Ganz einfach, wie man es von einem High-end-Produkt erwarten würde, wird das neue «CD Ripping Device» direkt am Fuss des BeoSound5 angebracht. Keine Löcher sind zu bohren, keine Kabel zu verlegen. Das Slot-In-Laufwerk befindet sich nach der Montage direkt hinter dem Bildschirm des BeoSound5. Dergestalt kann die eigene Sammlung hörenswerter Musik-CDs in bestmöglicher Qualität einfach und bequem gerippt werden.

Unter «bestmöglicher Qualität» versteht B&O das «WMA lossless»-Verfahren und ergänzt darüber hinaus den automatisch ablaufenden Vorgang des Digitalisieren durch das Einbinden der passenden Albumcover und weiterer Titel-, Künstler- und Track-Informationen. Neu digitalisierte CDs werden schon während des Digitalisierens unter den «zuletzt hinzugefügten» CDs angezeigt und können sogleich abgespielt werden.

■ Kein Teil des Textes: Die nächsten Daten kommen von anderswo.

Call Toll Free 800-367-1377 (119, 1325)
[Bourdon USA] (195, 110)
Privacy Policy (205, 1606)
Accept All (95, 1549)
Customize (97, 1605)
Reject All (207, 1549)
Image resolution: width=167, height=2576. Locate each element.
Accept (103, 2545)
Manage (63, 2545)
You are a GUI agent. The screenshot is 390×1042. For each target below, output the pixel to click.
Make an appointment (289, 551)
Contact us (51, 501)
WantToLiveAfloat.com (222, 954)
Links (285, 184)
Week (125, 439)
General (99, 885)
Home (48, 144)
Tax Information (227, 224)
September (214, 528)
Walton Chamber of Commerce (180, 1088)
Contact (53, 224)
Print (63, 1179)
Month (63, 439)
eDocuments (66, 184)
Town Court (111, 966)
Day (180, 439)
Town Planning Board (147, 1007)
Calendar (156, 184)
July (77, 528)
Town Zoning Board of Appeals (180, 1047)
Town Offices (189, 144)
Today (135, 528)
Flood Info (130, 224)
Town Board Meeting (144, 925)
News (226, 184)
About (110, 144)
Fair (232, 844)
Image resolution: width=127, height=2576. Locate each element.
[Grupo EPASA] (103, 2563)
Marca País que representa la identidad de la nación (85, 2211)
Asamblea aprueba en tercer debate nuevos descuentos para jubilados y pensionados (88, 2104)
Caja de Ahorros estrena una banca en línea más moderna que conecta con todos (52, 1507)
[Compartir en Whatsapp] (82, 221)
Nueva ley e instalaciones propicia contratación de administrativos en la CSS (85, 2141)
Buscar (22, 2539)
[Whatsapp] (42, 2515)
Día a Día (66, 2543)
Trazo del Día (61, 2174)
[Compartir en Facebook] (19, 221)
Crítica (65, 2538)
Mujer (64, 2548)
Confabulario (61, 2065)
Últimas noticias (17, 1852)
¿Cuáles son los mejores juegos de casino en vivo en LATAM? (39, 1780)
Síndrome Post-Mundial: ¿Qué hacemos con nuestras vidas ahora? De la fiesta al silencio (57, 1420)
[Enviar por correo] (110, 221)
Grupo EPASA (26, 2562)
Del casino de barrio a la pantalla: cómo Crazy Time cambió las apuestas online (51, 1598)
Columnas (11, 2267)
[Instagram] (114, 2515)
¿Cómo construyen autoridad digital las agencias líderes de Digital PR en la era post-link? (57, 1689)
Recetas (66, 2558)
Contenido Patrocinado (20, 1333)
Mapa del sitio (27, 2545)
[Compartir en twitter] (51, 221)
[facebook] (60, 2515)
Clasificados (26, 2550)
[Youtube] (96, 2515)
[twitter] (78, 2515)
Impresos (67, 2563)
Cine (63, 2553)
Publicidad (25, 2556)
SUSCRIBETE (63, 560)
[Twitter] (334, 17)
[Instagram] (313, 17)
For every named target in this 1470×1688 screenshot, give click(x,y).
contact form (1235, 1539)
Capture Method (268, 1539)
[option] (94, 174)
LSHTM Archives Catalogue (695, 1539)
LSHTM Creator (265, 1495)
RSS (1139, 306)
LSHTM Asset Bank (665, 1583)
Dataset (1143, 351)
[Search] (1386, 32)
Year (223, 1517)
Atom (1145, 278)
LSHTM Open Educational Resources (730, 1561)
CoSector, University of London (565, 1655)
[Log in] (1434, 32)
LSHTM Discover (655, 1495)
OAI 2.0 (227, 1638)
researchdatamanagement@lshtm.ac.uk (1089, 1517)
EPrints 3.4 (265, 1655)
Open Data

Verfügbar ist das CD Ripping Device ab sofort beim freundlichen Bang & Olufsen-Fachhändler um die Ecke, der bestimmt noch viel freundlicher wird, während er die schlappen EUR 320,00 für das Hardware Add-On einkassiert. Ganz nebenbei wurde in der aktuellen Preisliste auch der Preis des BeoSound5 um fast EUR 300 auf nunmehr EUR 4’480,00 gesenkt. Die etwas preiswertere BeoSound5 Encore ist übrigens nicht kompatibel mit der CD Ripping Device – Distinktion hat eben ihren Preis.

Direkt zu Prodduktseite bei B & O geht es hier.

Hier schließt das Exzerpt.